● **Excerto do documento**
+===+

Continuam pululando por aí seres cheios de sabedoria, tão cheios de certezas e de «eu acho que...», tão cheios deles próprios e da magnífica ideia que querem dar de si, que é bem provável que um dia destes rebentem numa nuvem de pó e que, após o arejamento imprescindível, se resumam a uma ínfima imagem de vergonha por se recusarem a aceitar a sua condição de meros mortais, não muito diferentes dos outros todos que eles criticam e aconselham com presunção.
O calor abrasador e repentino que me põe exausta com o mínimo esforço físico (ó pra mais um brinde do Síndrome de Cogan, comum a outras doenças auto-imunes, como a Esclerose Múltipla - oi M.! -, o Lúpus -oi, Lytha do http://diariodeumaborboleta.blogs.sapo.pt/ - e a Doença de Crohn - oi M.! -, para só mencionar as mais conhecidas!) e que , literalmente, me torra os miolos, impede-me de ter pachorra para tão sábios seres que ousam viver a vida dos outros melhor que os ditos, à força de se recusarem a viver as suas próprias! Lamento o tom agressivo, mas realmente a paciência, que nunca foi muita, começa a escassear! Sei há muito que não sou nem um pouco perfeita e embora muitas vezes isso não me agrade, já não é com tanta ligeireza que ouso opinar sobre o que cada um faz (excepção feita aos mais chegados e nem sempre!), pois descubro frequentemente que sou capaz de cometer os mesmíssimos erros.

+===+

● **Material extraído**
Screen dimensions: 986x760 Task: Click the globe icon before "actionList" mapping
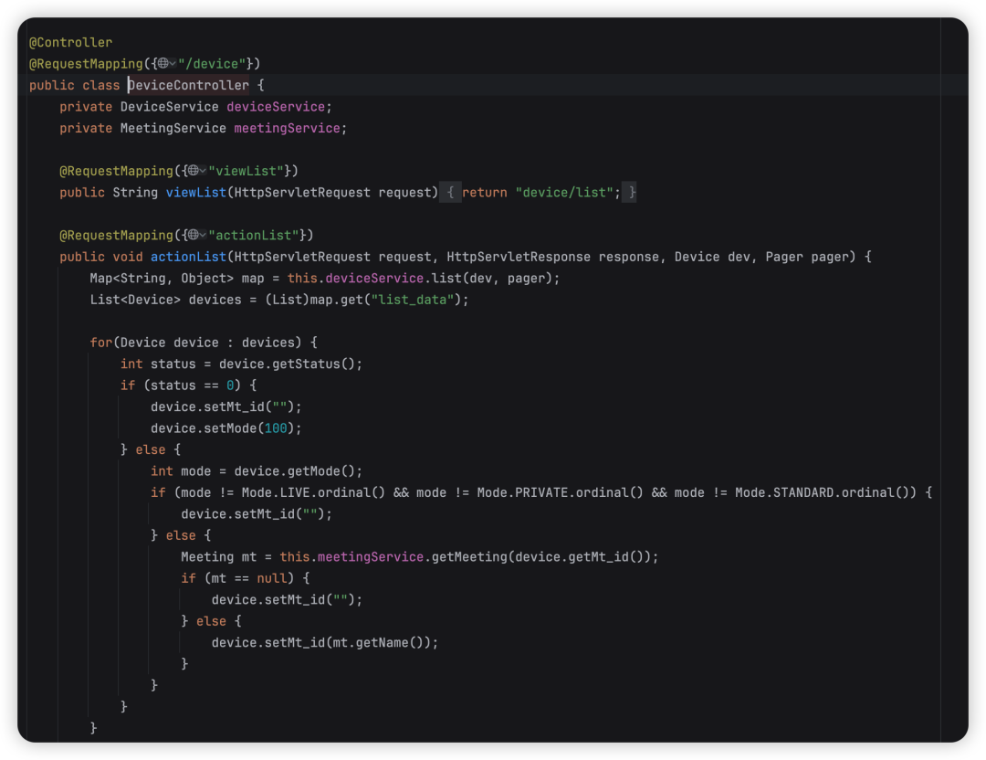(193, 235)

+===+

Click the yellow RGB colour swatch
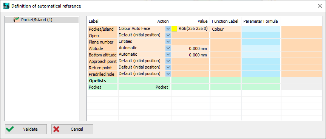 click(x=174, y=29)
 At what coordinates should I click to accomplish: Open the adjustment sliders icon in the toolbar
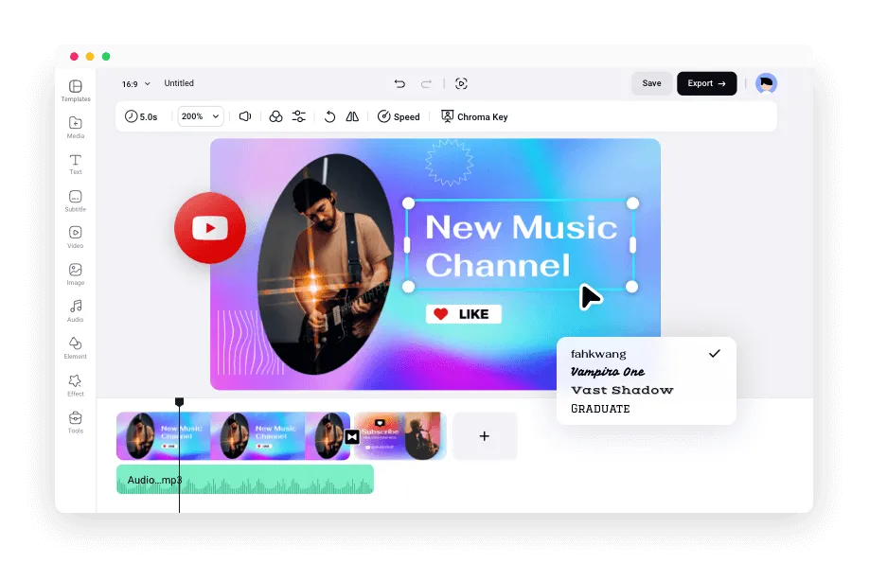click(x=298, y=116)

+===+

● **Instruções**
1. Que três doenças auto-imunes são mencionadas no excerto, além da Síndrome de Cogan?
2. Transcreva o trecho do excerto de "Continuam pululando por" até "aconselham com presunção.".
Os itens não são necessários para realizar estas tarefas.

● **Resultados esperados**
1. A Esclerose Múltipla, o Lúpus e a Doença de Crohn.

2.
Continuam pululando por aí seres cheios de sabedoria, tão cheios de certezas e de «eu acho que...», tão cheios deles próprios e da magnífica ideia que querem dar de si, que é bem provável que um dia destes rebentem numa nuvem de pó e que, após o arejamento imprescindível, se resumam a uma ínfima imagem de vergonha por se recusarem a aceitar a sua condição de meros mortais, não muito diferentes dos outros todos que eles criticam e aconselham com presunção.